**PROVIDED PASSAGE**.
Begin

Remove `protoc` requirement
Trying to add lance as a dependency currently results in a build error:
error: failed to run custom build command for `lance-encoding v0.18.2`
Caused by:
process didn't exit successfully: `lance-encoding-b1cb34df4c6a6aa9/build-script-build` (exit status: 1)
--- stdout
cargo:rerun-if-changed=protos
--- stderr
Error: Custom { kind: NotFound, error: "Could not find `protoc`. If `protoc` is installed, try setting the `PROTOC` environment variable to the path of the `protoc` binary. To install it on Debian, run `apt-get install protobuf-compiler`. It is also available at https://github.com/protocolbuffers/protobuf/releases For more information: https://docs.rs/prost-build/#sourcing-protoc" }
You should instead check in the generated code, and include it in the crate. The build.rs should do nothing (or ideally, not exist).
error: failed to run custom build command for lance-encoding v0.20.0 (https://github.com/lancedb/lance.git?tag=v0.20.0-beta.2#920b1918)
note: To improve backtraces for build dependencies, set the CARGO_PROFILE_DEV_BUILD_OVERRIDE_DEBUG=true environment variable to enable debug information generation.
Caused by:
process didn't exit successfully: /Users/xwg/dev/rust/lancedb/target/debug/build/lance-encoding-b8d4df13f280b9ab/build-script-build (exit status: 1)

End

**AVAILABLE DATA**.
Begin

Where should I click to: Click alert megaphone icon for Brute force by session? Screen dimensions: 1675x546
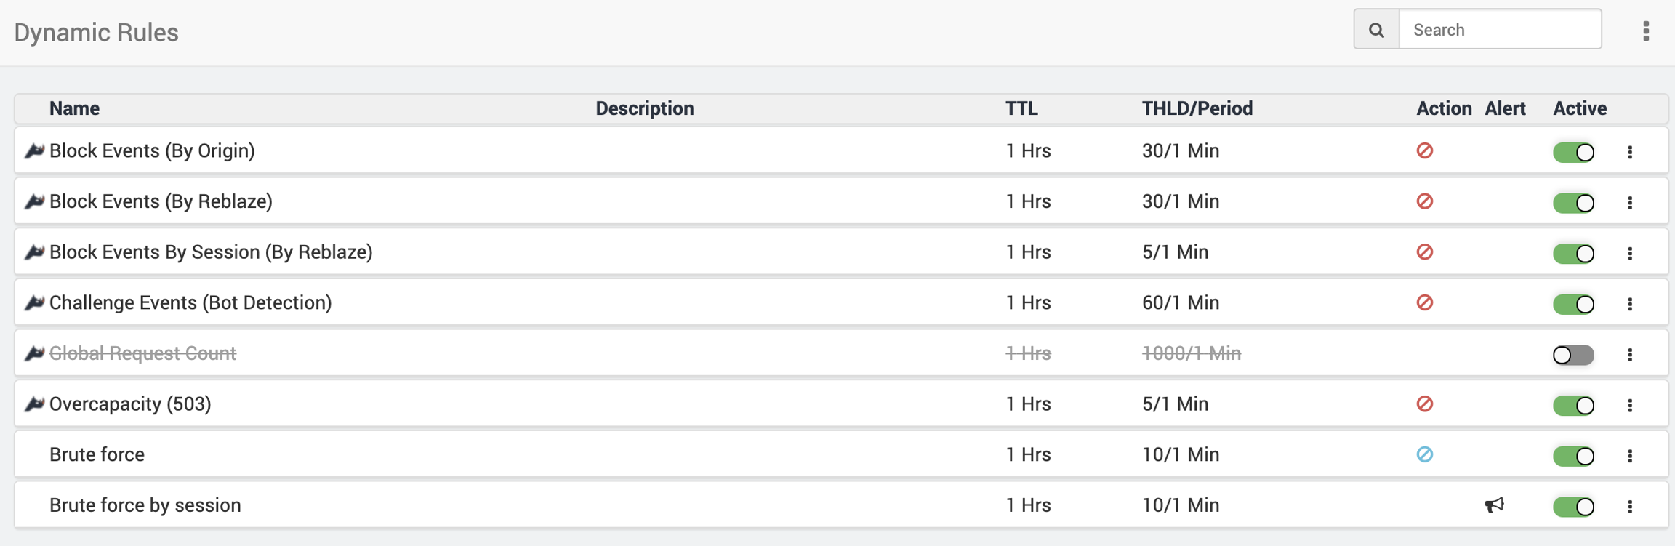pos(1494,505)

End

**PROMPT A**.
In the protoc issue, what command does the error message give for installing `protoc` on Debian?
**PROMPT B**.
Print the part of the protoc issue that begins at the words "note: To improve" and stops after the words "debug information generation.".
The data plays no part in what comes next.

**COMPLETE RESPONSE A**.
`apt-get install protobuf-compiler`

**COMPLETE RESPONSE B**.
note: To improve backtraces for build dependencies, set the CARGO_PROFILE_DEV_BUILD_OVERRIDE_DEBUG=true environment variable to enable debug information generation.